Na apresentação, a SPTech explicou que sua proposta educacional parte da ligação direta entre formação e empregabilidade. No primeiro ano, os alunos são bolsistas e, a partir do segundo, passam a atuar como estagiários em empresas parceiras. Vera Goulart afirmou que a prática dentro das companhias acelera o aprendizado em comparação ao treinamento restrito à sala de aula.

“Por mais que a gente pratique dentro de sala de aula, é como praticar num simulador de voo.

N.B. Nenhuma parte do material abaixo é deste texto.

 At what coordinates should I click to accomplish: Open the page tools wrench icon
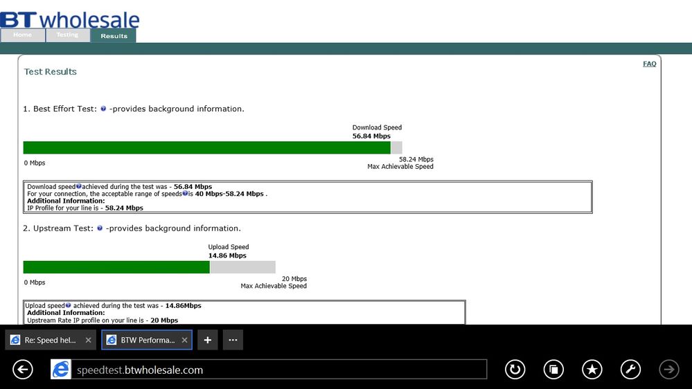tap(630, 370)
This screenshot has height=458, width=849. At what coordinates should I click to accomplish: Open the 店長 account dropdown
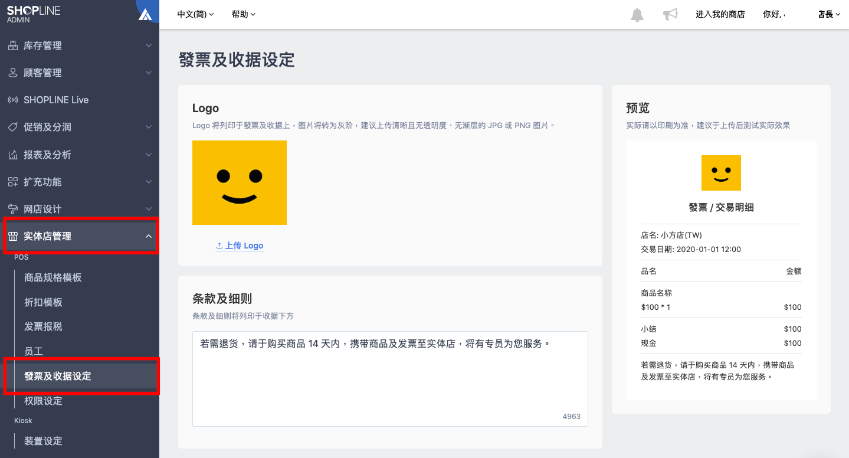coord(829,14)
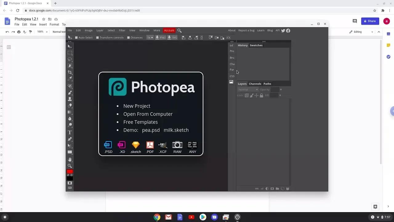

Quando o aluno vai para a empresa, coloca em prática o que está vivendo e isso acelera o aprendizado”

Qual é o papel da SPTech e do Instituto Itaqui nesse modelo?

A SPTech apresentou a base acadêmica da parceria, enquanto o Instituto Itaqui foi citado como articulador do ecossistema educacional usado pela V8.Tech. De acordo com o relato do painel, a proposta inclui formação técnica e desenvolvimento socioemocional. Alessandro Goulart disse que transformações trazidas por inteligência artificial e outras tecnologias exigem mudanças de comportamento e preparo emocional.

“A inteligência artificial e outras tecnologias exigem mudanças profundas. Se não encaramos a emoção, não encaramos o comportamento e não estaremos suficientemente preparados para entregar”

Na pós-graduação desenvolvida em conjunto, o ensino ocorre em módulos, com imersão presencial e desenvolvimento de projetos reais. Segundo Alessandro Goulart, os professores atuam como líderes de time, e não apenas como palestrantes, com foco em construção prática e entrega de resultados concretos para a empresa ao fim de cada etapa.

“O aluno não recebe teoria: faz um projeto real e aprende ao longo da construção”

Quais resultados a empresa disse já ter observado?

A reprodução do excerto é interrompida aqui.